*About this exercise*.
Stop after the line that contains "This screenshot has height=802, width=1512."; until then, restate each line of the entries word for word from the very first.
++++ Information shown ++++
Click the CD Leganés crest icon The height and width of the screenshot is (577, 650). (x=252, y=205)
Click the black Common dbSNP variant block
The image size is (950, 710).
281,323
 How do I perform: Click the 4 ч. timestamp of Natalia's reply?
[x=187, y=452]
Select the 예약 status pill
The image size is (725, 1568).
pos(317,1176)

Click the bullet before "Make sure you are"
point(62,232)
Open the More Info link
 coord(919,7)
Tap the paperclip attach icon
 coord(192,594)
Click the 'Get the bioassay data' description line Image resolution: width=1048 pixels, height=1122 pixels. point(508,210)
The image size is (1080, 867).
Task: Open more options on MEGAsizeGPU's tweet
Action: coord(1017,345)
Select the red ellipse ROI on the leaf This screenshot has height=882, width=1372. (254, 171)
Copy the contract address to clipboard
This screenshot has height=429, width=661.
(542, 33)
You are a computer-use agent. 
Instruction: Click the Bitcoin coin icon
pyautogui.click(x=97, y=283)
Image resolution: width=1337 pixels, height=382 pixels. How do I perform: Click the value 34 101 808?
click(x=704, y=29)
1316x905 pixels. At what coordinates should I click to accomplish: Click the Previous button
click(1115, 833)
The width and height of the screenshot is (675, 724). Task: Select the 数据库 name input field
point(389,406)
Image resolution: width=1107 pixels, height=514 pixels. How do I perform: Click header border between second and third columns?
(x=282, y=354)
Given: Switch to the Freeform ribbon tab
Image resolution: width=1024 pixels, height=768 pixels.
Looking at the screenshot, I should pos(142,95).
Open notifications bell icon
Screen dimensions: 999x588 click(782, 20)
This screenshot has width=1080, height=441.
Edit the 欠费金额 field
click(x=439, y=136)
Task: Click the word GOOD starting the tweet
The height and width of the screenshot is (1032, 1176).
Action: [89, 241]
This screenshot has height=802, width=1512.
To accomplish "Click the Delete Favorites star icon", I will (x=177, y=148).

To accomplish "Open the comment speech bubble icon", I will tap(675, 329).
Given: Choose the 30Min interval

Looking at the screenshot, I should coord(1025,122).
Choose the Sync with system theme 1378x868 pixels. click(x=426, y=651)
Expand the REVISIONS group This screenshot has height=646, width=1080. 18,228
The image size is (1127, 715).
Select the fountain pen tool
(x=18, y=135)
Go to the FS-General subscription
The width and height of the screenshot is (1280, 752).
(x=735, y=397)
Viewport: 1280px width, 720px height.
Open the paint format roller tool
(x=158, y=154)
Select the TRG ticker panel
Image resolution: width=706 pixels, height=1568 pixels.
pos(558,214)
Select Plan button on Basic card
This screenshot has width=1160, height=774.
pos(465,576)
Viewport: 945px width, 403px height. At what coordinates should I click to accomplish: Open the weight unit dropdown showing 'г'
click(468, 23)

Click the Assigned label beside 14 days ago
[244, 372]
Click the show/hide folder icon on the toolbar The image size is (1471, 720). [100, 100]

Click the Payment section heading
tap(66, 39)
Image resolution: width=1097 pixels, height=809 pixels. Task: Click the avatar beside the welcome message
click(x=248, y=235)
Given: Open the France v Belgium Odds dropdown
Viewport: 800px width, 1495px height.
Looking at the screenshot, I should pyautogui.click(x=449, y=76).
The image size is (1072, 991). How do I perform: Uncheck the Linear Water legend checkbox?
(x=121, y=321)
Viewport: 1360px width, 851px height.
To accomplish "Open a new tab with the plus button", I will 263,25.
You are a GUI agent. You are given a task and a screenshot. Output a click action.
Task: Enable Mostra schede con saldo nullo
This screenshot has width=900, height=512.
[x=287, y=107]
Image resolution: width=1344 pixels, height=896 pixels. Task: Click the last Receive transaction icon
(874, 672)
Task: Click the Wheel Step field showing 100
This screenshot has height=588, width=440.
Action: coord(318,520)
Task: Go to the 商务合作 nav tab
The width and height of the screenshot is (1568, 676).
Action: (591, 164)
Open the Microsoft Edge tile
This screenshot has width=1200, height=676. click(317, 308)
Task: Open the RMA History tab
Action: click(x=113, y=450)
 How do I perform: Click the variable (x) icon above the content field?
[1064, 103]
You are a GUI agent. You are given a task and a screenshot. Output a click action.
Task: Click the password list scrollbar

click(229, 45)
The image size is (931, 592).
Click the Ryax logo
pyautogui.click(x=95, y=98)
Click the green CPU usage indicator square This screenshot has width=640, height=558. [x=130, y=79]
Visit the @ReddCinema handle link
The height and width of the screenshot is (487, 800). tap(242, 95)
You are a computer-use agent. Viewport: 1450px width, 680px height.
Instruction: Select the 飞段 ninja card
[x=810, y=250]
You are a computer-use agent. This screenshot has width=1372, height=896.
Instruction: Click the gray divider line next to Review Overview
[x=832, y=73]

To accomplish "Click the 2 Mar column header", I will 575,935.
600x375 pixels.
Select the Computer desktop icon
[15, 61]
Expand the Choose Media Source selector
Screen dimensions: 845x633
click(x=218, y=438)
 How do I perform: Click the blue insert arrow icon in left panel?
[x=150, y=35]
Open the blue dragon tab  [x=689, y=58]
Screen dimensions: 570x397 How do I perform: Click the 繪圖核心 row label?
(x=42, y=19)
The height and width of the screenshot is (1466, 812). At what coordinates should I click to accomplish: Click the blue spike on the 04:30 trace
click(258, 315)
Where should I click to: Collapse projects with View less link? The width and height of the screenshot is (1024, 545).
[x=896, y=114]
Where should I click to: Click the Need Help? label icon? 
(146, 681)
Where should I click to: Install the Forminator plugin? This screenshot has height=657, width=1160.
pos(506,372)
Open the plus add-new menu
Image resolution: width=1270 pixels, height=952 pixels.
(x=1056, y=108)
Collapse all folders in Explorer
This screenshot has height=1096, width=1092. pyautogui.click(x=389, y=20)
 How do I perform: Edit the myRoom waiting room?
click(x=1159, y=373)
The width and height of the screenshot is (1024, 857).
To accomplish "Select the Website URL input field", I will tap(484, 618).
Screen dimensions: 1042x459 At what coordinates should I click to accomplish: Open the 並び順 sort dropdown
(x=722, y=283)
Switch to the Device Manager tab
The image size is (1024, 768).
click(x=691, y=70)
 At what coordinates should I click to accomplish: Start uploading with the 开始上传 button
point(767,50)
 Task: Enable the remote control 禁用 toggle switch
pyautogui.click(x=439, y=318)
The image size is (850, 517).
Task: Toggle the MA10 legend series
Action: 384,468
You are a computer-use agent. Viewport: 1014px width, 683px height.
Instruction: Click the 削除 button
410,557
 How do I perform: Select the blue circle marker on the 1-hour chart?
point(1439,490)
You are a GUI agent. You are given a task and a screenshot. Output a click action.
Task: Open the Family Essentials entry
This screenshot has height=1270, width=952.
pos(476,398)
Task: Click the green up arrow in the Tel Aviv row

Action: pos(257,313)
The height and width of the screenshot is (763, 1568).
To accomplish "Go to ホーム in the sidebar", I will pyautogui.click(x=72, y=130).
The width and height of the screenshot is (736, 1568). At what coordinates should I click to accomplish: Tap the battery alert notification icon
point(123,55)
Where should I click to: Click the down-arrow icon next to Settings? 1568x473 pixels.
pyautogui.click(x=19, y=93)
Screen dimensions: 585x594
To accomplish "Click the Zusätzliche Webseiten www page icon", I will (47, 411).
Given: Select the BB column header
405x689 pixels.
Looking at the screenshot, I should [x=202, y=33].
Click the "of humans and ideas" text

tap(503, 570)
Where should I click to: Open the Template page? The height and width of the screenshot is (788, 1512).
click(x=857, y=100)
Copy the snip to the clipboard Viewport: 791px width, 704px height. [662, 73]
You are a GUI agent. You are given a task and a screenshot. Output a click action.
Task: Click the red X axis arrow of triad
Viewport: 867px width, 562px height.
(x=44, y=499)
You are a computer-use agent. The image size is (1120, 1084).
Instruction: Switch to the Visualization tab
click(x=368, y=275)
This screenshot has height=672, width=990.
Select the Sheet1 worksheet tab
++++
*The answer*.
Click the CD Leganés crest icon The height and width of the screenshot is (577, 650). (x=252, y=205)
Click the black Common dbSNP variant block
The image size is (950, 710).
281,323
 How do I perform: Click the 4 ч. timestamp of Natalia's reply?
[x=187, y=452]
Select the 예약 status pill
The image size is (725, 1568).
pos(317,1176)

Click the bullet before "Make sure you are"
point(62,232)
Open the More Info link
 coord(919,7)
Tap the paperclip attach icon
 coord(192,594)
Click the 'Get the bioassay data' description line Image resolution: width=1048 pixels, height=1122 pixels. point(508,210)
The image size is (1080, 867).
Task: Open more options on MEGAsizeGPU's tweet
Action: coord(1017,345)
Select the red ellipse ROI on the leaf This screenshot has height=882, width=1372. (254, 171)
Copy the contract address to clipboard
This screenshot has height=429, width=661.
(542, 33)
You are a computer-use agent. 
Instruction: Click the Bitcoin coin icon
pyautogui.click(x=97, y=283)
Image resolution: width=1337 pixels, height=382 pixels. How do I perform: Click the value 34 101 808?
click(x=704, y=29)
1316x905 pixels. At what coordinates should I click to accomplish: Click the Previous button
click(1115, 833)
The width and height of the screenshot is (675, 724). Task: Select the 数据库 name input field
point(389,406)
Image resolution: width=1107 pixels, height=514 pixels. How do I perform: Click header border between second and third columns?
(x=282, y=354)
Given: Switch to the Freeform ribbon tab
Image resolution: width=1024 pixels, height=768 pixels.
Looking at the screenshot, I should pos(142,95).
Open notifications bell icon
Screen dimensions: 999x588 click(782, 20)
This screenshot has width=1080, height=441.
Edit the 欠费金额 field
click(x=439, y=136)
Task: Click the word GOOD starting the tweet
The height and width of the screenshot is (1032, 1176).
Action: [89, 241]
This screenshot has height=802, width=1512.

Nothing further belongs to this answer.